* [Exercise brief]: All the entries that follow must be written out again exactly.

Records drawn from a dataset:
▬▬▬▬▬▬

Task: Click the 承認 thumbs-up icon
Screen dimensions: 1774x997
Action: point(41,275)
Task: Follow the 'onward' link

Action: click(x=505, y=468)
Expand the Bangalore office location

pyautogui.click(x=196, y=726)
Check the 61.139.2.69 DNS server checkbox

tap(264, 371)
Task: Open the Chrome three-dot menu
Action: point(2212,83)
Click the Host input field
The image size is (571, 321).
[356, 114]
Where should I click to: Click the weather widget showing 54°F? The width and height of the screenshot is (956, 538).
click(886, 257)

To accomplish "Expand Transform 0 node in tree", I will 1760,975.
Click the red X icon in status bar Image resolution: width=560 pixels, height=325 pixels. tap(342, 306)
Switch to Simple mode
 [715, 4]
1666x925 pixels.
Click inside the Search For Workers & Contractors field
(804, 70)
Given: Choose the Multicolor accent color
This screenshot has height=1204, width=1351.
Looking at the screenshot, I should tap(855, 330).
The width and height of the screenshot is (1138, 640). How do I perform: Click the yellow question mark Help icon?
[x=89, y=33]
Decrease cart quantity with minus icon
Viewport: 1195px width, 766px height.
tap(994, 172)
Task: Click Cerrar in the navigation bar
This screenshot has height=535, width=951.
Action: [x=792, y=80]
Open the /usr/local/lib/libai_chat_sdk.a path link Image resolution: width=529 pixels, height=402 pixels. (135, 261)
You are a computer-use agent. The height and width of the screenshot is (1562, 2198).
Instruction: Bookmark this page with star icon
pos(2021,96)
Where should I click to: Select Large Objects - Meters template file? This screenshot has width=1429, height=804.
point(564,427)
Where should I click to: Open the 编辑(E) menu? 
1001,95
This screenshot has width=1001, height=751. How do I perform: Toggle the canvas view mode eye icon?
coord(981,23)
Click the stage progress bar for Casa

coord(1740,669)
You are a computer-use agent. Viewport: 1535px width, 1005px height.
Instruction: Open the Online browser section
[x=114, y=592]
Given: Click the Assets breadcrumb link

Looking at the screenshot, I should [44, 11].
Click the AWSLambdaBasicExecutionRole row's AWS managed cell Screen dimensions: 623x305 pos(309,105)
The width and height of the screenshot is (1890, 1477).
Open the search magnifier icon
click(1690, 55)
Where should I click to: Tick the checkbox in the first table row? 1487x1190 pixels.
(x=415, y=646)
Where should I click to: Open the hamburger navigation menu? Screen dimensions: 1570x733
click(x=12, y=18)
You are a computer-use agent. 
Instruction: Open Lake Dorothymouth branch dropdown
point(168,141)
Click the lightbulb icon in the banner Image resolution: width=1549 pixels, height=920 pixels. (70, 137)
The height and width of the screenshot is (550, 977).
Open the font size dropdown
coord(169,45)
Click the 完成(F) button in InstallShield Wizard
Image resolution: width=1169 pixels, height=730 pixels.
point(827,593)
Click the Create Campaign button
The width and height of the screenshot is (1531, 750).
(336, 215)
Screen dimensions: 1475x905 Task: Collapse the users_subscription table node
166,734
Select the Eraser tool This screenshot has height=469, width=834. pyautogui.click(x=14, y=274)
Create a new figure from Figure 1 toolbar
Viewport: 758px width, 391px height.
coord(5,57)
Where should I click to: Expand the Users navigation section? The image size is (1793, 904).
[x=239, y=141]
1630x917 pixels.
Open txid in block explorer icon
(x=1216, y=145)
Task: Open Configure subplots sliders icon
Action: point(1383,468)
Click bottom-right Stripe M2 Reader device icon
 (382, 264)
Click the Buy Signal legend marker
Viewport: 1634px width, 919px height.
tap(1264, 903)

▬▬▬▬▬▬

* [Reply to the task]:
Task: Click the 承認 thumbs-up icon
Screen dimensions: 1774x997
Action: point(41,275)
Task: Follow the 'onward' link

Action: click(x=505, y=468)
Expand the Bangalore office location

pyautogui.click(x=196, y=726)
Check the 61.139.2.69 DNS server checkbox

tap(264, 371)
Task: Open the Chrome three-dot menu
Action: point(2212,83)
Click the Host input field
The image size is (571, 321).
[356, 114]
Where should I click to: Click the weather widget showing 54°F? The width and height of the screenshot is (956, 538).
click(886, 257)

To accomplish "Expand Transform 0 node in tree", I will 1760,975.
Click the red X icon in status bar Image resolution: width=560 pixels, height=325 pixels. tap(342, 306)
Switch to Simple mode
 [715, 4]
1666x925 pixels.
Click inside the Search For Workers & Contractors field
(804, 70)
Given: Choose the Multicolor accent color
This screenshot has height=1204, width=1351.
Looking at the screenshot, I should tap(855, 330).
The width and height of the screenshot is (1138, 640). How do I perform: Click the yellow question mark Help icon?
[x=89, y=33]
Decrease cart quantity with minus icon
Viewport: 1195px width, 766px height.
tap(994, 172)
Task: Click Cerrar in the navigation bar
This screenshot has height=535, width=951.
Action: [x=792, y=80]
Open the /usr/local/lib/libai_chat_sdk.a path link Image resolution: width=529 pixels, height=402 pixels. (135, 261)
You are a computer-use agent. The height and width of the screenshot is (1562, 2198).
Instruction: Bookmark this page with star icon
pos(2021,96)
Where should I click to: Select Large Objects - Meters template file? This screenshot has width=1429, height=804.
point(564,427)
Where should I click to: Open the 编辑(E) menu? 
1001,95
This screenshot has width=1001, height=751. How do I perform: Toggle the canvas view mode eye icon?
coord(981,23)
Click the stage progress bar for Casa

coord(1740,669)
You are a computer-use agent. Viewport: 1535px width, 1005px height.
Instruction: Open the Online browser section
[x=114, y=592]
Given: Click the Assets breadcrumb link

Looking at the screenshot, I should [44, 11].
Click the AWSLambdaBasicExecutionRole row's AWS managed cell Screen dimensions: 623x305 pos(309,105)
The width and height of the screenshot is (1890, 1477).
Open the search magnifier icon
click(1690, 55)
Where should I click to: Tick the checkbox in the first table row? 1487x1190 pixels.
(x=415, y=646)
Where should I click to: Open the hamburger navigation menu? Screen dimensions: 1570x733
click(x=12, y=18)
You are a computer-use agent. 
Instruction: Open Lake Dorothymouth branch dropdown
point(168,141)
Click the lightbulb icon in the banner Image resolution: width=1549 pixels, height=920 pixels. (70, 137)
The height and width of the screenshot is (550, 977).
Open the font size dropdown
coord(169,45)
Click the 完成(F) button in InstallShield Wizard
Image resolution: width=1169 pixels, height=730 pixels.
point(827,593)
Click the Create Campaign button
The width and height of the screenshot is (1531, 750).
(336, 215)
Screen dimensions: 1475x905 Task: Collapse the users_subscription table node
166,734
Select the Eraser tool This screenshot has height=469, width=834. pyautogui.click(x=14, y=274)
Create a new figure from Figure 1 toolbar
Viewport: 758px width, 391px height.
coord(5,57)
Where should I click to: Expand the Users navigation section? The image size is (1793, 904).
[x=239, y=141]
1630x917 pixels.
Open txid in block explorer icon
(x=1216, y=145)
Task: Open Configure subplots sliders icon
Action: point(1383,468)
Click bottom-right Stripe M2 Reader device icon
 (382, 264)
Click the Buy Signal legend marker
Viewport: 1634px width, 919px height.
tap(1264, 903)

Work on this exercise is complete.